The Yale Political Union hosted Lawrence Summers, former Harvard president, Treasury Secretary and director of the National Economic Council for a debate on economics titled “RESOLVED: The U.S and world economies need more Keynesian thinking.” Below are some of Summers’ more quotable moments:

Ladies and gentlemen, it is an honor to speak to the political union of the nation’s second best university.

John Kennedy said man’s problems were made by man, and that it follows that they can be solved by man. No one knows how to find a cure for cancer, find peace in the Middle East, find a formula for controlling greenhouse emissions or what to do about rising inequality. These are all very deep and hard problems. But does anybody think that we cannot find ways to spend money and put people back to work in the U.S.?

Are people quitting jobs? No. People are staying in jobs at record rates, because they are having trouble moving elsewhere. What about job vacancies? They’re at record lows. That’s because we live in a country that has too little demand. Some people think this has to do with workers being lazy or being not properly motivated. But factories do not have psychological problems that cause them to want to be empty: they are sitting empty because there is no demand.

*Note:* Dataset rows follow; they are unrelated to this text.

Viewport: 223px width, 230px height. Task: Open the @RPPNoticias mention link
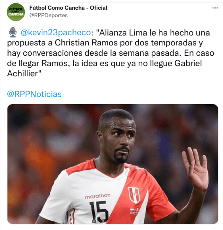coord(34,94)
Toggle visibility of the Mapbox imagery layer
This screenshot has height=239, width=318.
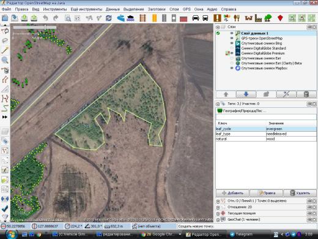(x=232, y=68)
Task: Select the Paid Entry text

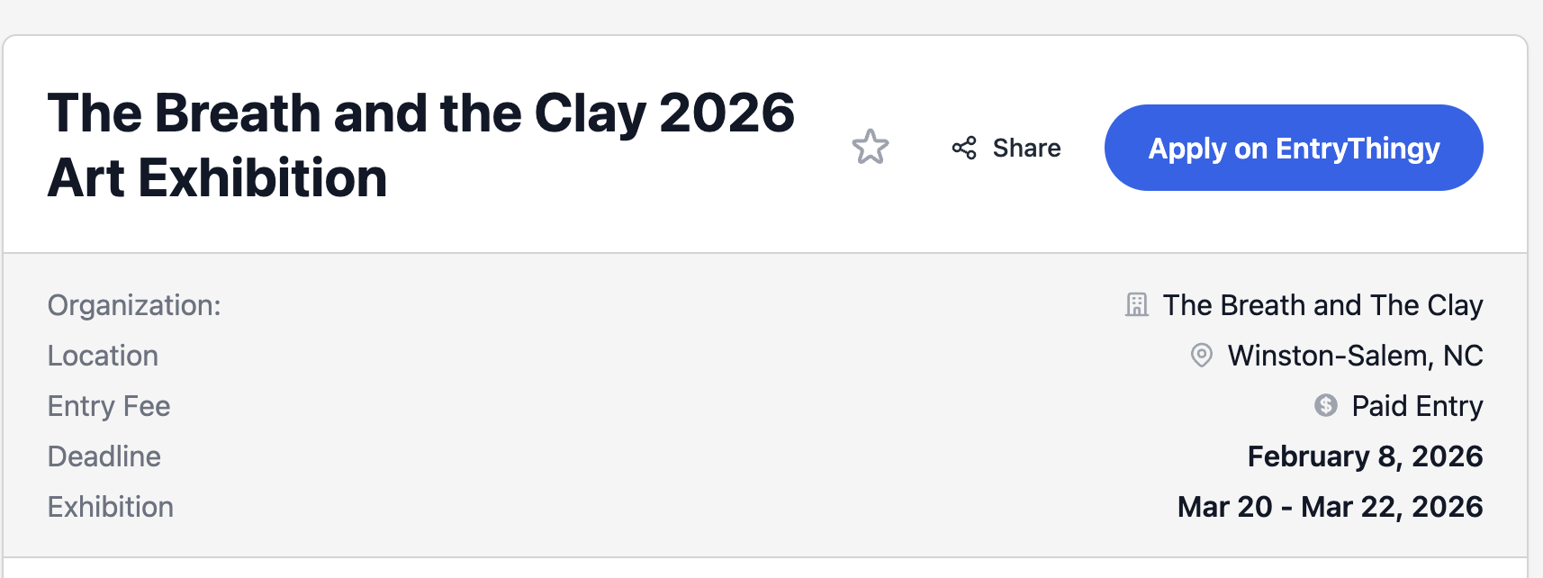Action: tap(1416, 406)
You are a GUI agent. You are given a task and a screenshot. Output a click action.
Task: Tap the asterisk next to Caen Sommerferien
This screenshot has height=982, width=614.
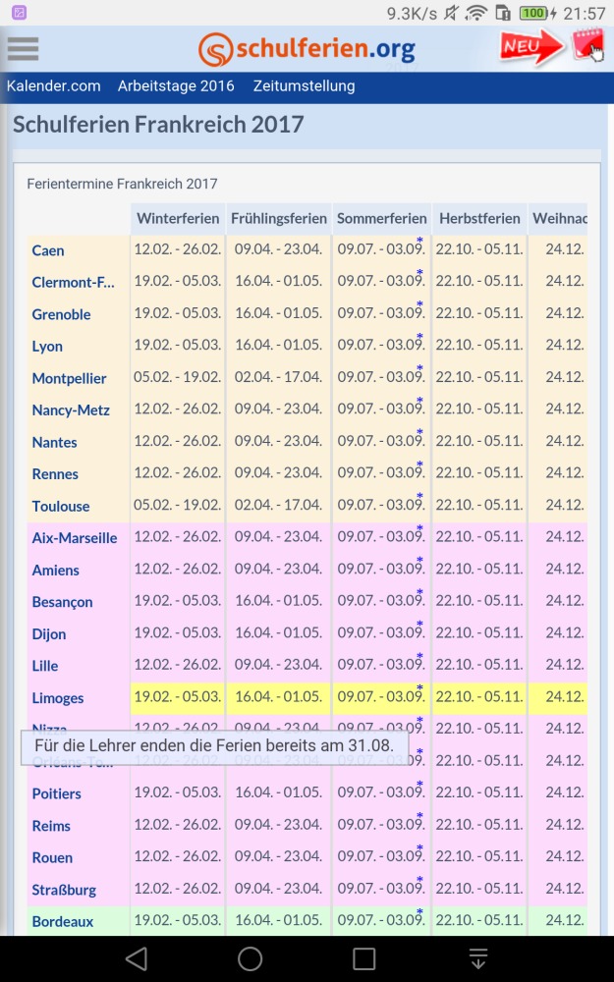(420, 241)
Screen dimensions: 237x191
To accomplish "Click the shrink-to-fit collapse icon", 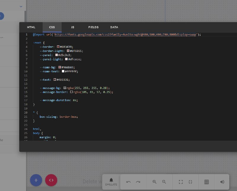I will pos(190,182).
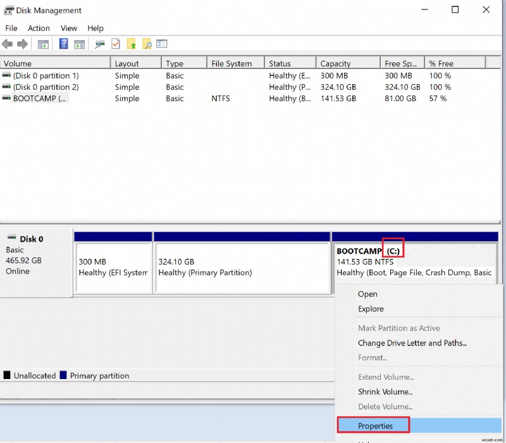Click Properties in the context menu
Image resolution: width=506 pixels, height=443 pixels.
pyautogui.click(x=373, y=426)
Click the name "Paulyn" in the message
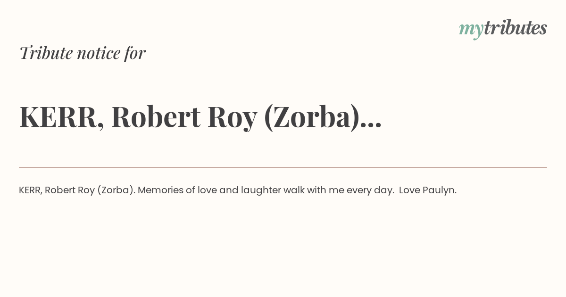Image resolution: width=566 pixels, height=297 pixels. [438, 190]
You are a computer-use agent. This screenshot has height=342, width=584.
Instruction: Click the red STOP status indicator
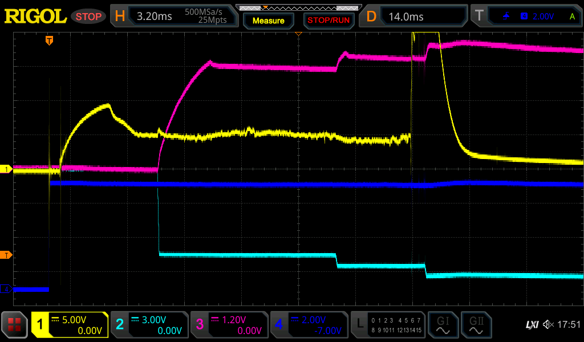click(x=89, y=17)
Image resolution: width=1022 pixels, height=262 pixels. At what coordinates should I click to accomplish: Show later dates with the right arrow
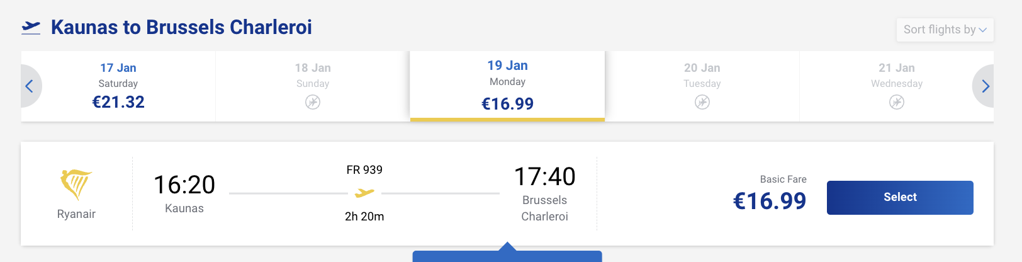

If we grow just 1 percent slower for the next 10 years, that adds 3 trillion dollars to the debt in 2020. That’s why there’s no more important problem facing this country than getting this economy growing again.

How many people have been to JFK? How many people are proud of the Kennedy airport as the gateway to America’s greatest city? Probably a member of the Tory party. Most who look at Kennedy airport say, “we can do better.”

In general, the U.S. would be well-served by more open immigration policies, especially in regards to skilled immigrants. I think that’s morally right and economically smart, and our country did a number of short-sighted things in the wake of 9/11.